Cast vector<foo*> to vector<const foo*>?

[Joseph Turian]

Some function requires a vector<const foo*> argument.
How can I cast a vector<foo*> to vector<const foo*>?

Thanks!

Joseph

 

[Ian Collins]

Some function requires a vector<const foo*> argument.
How can I cast a vector<foo*> to vector<const foo*>?

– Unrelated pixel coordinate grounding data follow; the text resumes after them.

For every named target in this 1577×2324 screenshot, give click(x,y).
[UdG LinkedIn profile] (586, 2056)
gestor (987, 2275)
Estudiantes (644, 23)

You can't; they are completely different types.

 

[Joseph Turian]

You can't; they are completely different types.

Care to edify me why?
At first blush, they seem quite similar.

Joseph

 

[Ian Collins]

Care to edify me why?
At first blush, they seem quite similar.

An instantiation of a class template is a unique class. Don't be fooled
by the template type, it my look similar to you, but it's apples and
oranges to the compiler. foo* and const foo* are different types.

 

[John Carson]

Care to edify me why?
At first blush, they seem quite similar.

Joseph

To add to what Ian has said,

foo * and const foo * are different types but are nevertheless similar
enough that you can use const_cast to cast between them. Where two types are
used as template arguments, however, the similarity of the types is
irrevant. Consider:

template<class T>
class Test
{
T t;
};

template<>
class Test<const int>
{
char array[1000];
};

Thus Test<const int> contains an array of chars, whereas Test<int> contains
a single int.

#include <iostream>
using namespace std;

int main()
{
Test<int> t1;
Test<const int> t2;
cout << sizeof(t1) << endl; // gives 4
cout << sizeof(t2) << endl; // gives 1000
return 0;
}

In reality vector<foo *> and vector<const foo *> may hardly differ at
all --- in particular, they may have the same size. However, the possibility
of explicit template specialization means that they could differ
spectacularly, hence the reluctance of the compiler to allow conversion.

 

[Ben Pope]

Some function requires a vector<const foo*> argument.
How can I cast a vector<foo*> to vector<const foo*>?

As said, you can't cast.

You'll have to copy each element.

Ben Pope

 

[Earl Purple]

As said, you can't cast.

You'll have to copy each element.

You have to copy each element if you want a vector< const Foo * >

However if all you want to do is pass a reference to your vector and
ensure that none of the Foo objects are modified, you can use an
adapter,

template < typename T >
vector_const_adapter
{
typedef std::vector< T * > vec_type;

const vec_type * itsVecRef;

public:

typedef typename vec_type::size_type size_type;

vector_const_adapter() : itsVecRef( 0 ) {}

vector_const_adapter( const vec_type & vecRef )
: itsVecRef( &vecRef )
{
}


const T* operator[] ( size_type idx ) const
{
return (*itsVecRef)[ idx ];
}

bool empty() const;
size_type size() const;
const T* const * begin() const;
const T* const * end() const;
};

and I'll leave it up to you to implement the functions empty() size(),
begin() and end()

Now all you have to do is pass around vector_const_adapter<Foo>. Note I
used a member pointer so that vector_const_adapter can have a default
constructor and be assignable. If you don't want these features use a
member reference.

 

[Andrew Koenig]

Care to edify me why?
At first blush, they seem quite similar.

Here is one reason:

void append(vector<const foo*>& v, const foo* p)
{
v.push_back(p);
}

const foo f;
const foo* p = &f;
vector<foo*> v;
append(v, p);

By casting v to vector<const foo*>&, you have managed to put a const foo*
value into a vector<foo*>. Now, you can execute

v.last()->munge();

where munge is a member of class foo that modifies its object. By doing so,
you have modified a const foo object.

 

[Earl Purple]

Here is one reason:

void append(vector<const foo*>& v, const foo* p)
{
v.push_back(p);
}

const foo f;
const foo* p = &f;
vector<foo*> v;
append(v, p);

By casting v to vector<const foo*>&, you have managed to put a const foo*
value into a vector<foo*>. Now, you can execute

v.last()->munge();

where munge is a member of class foo that modifies its object. By doing so,
you have modified a const foo object.

Something you couldn't do with my adapter as you cannot modify the
vector either thus you can't push anything onto it.